DIRECTIONS
Take the lines below between the one holding "968x838 pixels. At" and the one holding "Screen dimensions: 1161x1036", inclusive, and copy them exactly. Add nothing.

=-=-=-=-=

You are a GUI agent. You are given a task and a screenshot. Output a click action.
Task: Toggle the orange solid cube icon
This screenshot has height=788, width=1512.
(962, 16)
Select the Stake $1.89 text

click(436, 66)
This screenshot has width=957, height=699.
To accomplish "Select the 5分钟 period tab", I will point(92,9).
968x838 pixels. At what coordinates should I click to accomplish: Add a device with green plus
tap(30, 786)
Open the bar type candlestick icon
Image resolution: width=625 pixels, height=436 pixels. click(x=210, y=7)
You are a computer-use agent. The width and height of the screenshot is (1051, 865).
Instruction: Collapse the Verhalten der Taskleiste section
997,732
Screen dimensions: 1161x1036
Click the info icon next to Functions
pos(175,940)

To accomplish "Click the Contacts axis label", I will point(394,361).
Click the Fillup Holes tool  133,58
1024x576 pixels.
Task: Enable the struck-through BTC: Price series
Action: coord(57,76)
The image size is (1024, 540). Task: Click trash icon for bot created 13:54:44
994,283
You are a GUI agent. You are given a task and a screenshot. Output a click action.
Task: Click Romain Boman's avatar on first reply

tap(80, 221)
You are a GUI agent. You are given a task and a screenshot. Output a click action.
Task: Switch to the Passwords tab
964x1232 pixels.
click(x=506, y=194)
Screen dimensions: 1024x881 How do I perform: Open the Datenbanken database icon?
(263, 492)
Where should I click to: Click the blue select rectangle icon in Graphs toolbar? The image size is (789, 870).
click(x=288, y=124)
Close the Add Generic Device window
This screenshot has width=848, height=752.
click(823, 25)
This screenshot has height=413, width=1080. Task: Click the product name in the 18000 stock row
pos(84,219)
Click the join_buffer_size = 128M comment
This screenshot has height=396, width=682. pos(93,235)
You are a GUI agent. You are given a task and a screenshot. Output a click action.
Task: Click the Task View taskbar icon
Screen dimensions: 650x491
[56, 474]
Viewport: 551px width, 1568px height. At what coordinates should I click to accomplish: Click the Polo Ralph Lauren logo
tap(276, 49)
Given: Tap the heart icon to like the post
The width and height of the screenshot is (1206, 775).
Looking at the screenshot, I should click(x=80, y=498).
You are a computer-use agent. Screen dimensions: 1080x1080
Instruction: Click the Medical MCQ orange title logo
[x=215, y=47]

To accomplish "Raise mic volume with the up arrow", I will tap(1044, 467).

=-=-=-=-=

COMPLETED TASK
968x838 pixels. At what coordinates should I click to accomplish: Add a device with green plus
tap(30, 786)
Open the bar type candlestick icon
Image resolution: width=625 pixels, height=436 pixels. click(x=210, y=7)
You are a computer-use agent. The width and height of the screenshot is (1051, 865).
Instruction: Collapse the Verhalten der Taskleiste section
997,732
Screen dimensions: 1161x1036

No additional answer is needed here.